▶ _GIVEN TASK A_
In the records below, copy out everything from the line containing "Funny Owl Cloud" down to the line containing "mystical decor (454, 696)", both of those lines included, and nothing else.

# Need advice about my current job



## Sparkyparker86 (Jun 15, 2017)

I have been working at my current job for a month. At first things were going ok, now I have been out with a journeyman who is on my ass everyday. From not telling him when I go to the washroom, to not having my tool belt right beside me at all times , to not having extra boxes or parts on me at all times. The first time I was learning to pull wire, he freaked out and acted as if I had no common sense. Every time I work with him he gets me for every little thing ..,could be how I am screwing down a box, how I let go of the chalk line, not having a certain amount of black and white tape on me. Some of the things I can understand, but others I swear he does to get under my skin. I put up with it but it never seems like he is ever happy when I do something right. Rather than showing me what I did wrong, he uses comments that show belittlement. 

I am not sure if I should stick it out or find a different company. I find rather then learning I am just being bullied. Even the route I choose to get back to our lock up gets commented on. If he does something wrong, ofcourse he never admits it and blames it on something else.

Has anyone else dealt with this? Any advice for me? I feel like he just is not happy with life.


----------



## MechanicalDVR (Dec 29, 2007)

Welcome aboard! 

This is not that uncommon, some guys think it is their duty to bust a helpers chops.

One month is nothing, you are making an investment in your future.


----------



## daveEM (Nov 18, 2012)

Try and get on with a different journeyman if possible.

The guy is frustrated with you because you are new and he feels he has been given a bag of sand to pack around instead of a helper.

▶ _GIVEN TASK B_
Translate this sentence from the forum thread about a demanding journeyman into Spanish: "One month is nothing, you are making an investment in your future."

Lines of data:
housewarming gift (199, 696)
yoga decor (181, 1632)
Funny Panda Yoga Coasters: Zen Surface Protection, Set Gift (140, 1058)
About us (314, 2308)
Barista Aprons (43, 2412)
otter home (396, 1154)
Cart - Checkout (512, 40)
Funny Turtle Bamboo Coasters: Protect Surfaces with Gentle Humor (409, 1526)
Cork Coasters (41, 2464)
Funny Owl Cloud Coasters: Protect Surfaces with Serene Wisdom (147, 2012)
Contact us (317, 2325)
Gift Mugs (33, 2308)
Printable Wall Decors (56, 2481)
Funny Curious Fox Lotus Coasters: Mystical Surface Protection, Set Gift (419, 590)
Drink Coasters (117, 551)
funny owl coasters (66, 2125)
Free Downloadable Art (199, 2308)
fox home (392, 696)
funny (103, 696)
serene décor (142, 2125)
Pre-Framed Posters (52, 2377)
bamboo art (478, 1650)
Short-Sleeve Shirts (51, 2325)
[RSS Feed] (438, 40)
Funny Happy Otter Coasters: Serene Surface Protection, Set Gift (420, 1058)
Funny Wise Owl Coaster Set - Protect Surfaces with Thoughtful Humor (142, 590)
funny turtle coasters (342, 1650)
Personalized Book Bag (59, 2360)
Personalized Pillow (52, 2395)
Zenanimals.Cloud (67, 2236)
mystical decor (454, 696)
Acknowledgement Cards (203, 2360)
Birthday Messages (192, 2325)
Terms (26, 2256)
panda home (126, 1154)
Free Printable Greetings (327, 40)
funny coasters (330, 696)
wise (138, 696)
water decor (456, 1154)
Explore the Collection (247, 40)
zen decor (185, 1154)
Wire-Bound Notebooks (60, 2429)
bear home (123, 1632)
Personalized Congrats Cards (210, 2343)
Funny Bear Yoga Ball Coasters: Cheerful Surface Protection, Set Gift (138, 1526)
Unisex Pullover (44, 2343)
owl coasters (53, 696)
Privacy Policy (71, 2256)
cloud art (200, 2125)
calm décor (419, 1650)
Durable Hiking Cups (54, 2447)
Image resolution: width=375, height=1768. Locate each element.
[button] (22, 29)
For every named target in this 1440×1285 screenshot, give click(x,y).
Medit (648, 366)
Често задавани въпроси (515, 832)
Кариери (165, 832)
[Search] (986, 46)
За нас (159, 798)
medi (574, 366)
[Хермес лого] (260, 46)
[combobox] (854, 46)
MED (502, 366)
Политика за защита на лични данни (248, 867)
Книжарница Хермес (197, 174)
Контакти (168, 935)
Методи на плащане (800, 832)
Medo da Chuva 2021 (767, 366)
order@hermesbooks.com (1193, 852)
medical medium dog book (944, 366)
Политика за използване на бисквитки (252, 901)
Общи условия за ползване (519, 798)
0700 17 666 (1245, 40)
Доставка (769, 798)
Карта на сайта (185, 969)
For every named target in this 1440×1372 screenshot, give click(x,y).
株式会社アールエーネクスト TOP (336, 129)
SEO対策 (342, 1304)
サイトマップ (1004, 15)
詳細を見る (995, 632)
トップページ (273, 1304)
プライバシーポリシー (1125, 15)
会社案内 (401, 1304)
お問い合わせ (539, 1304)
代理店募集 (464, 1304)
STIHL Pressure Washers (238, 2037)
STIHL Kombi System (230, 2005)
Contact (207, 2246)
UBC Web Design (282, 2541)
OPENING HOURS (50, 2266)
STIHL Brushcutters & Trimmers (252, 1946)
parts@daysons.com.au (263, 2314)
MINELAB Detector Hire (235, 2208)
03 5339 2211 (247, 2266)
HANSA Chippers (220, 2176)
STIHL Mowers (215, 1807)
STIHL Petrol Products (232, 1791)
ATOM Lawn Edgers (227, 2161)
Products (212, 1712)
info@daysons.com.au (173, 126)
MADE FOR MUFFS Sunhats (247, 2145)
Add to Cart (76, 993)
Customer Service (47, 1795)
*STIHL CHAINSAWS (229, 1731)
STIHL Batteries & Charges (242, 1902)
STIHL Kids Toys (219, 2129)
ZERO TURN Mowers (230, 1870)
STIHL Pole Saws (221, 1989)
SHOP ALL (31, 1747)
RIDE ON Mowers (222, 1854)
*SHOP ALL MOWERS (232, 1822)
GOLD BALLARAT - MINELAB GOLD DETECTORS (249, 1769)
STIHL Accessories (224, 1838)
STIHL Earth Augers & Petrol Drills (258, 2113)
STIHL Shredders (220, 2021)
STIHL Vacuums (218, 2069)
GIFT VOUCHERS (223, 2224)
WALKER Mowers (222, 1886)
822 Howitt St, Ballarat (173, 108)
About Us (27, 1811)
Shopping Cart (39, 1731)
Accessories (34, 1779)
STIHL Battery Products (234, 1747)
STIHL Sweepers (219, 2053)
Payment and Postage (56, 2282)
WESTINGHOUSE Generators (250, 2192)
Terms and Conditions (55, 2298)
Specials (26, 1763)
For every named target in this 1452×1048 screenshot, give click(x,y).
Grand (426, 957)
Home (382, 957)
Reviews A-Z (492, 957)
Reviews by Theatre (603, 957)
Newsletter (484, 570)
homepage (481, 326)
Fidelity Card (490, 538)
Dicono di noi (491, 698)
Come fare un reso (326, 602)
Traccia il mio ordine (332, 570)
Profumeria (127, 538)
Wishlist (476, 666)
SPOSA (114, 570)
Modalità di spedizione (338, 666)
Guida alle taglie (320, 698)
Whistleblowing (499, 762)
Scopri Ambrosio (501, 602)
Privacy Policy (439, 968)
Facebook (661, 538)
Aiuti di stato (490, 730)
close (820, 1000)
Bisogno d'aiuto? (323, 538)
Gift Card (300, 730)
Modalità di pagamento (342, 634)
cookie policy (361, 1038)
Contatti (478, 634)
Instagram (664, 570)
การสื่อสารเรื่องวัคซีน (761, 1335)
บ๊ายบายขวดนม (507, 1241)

▶ _EXERCISE ANSWER A_
Funny Owl Cloud Coasters: Protect Surfaces with Serene Wisdom (147, 2012)
Contact us (317, 2325)
Gift Mugs (33, 2308)
Printable Wall Decors (56, 2481)
Funny Curious Fox Lotus Coasters: Mystical Surface Protection, Set Gift (419, 590)
Drink Coasters (117, 551)
funny owl coasters (66, 2125)
Free Downloadable Art (199, 2308)
fox home (392, 696)
funny (103, 696)
serene décor (142, 2125)
Pre-Framed Posters (52, 2377)
bamboo art (478, 1650)
Short-Sleeve Shirts (51, 2325)
[RSS Feed] (438, 40)
Funny Happy Otter Coasters: Serene Surface Protection, Set Gift (420, 1058)
Funny Wise Owl Coaster Set - Protect Surfaces with Thoughtful Humor (142, 590)
funny turtle coasters (342, 1650)
Personalized Book Bag (59, 2360)
Personalized Pillow (52, 2395)
Zenanimals.Cloud (67, 2236)
mystical decor (454, 696)

▶ _EXERCISE ANSWER B_
Un mes no es nada, estás haciendo una inversión en tu futuro.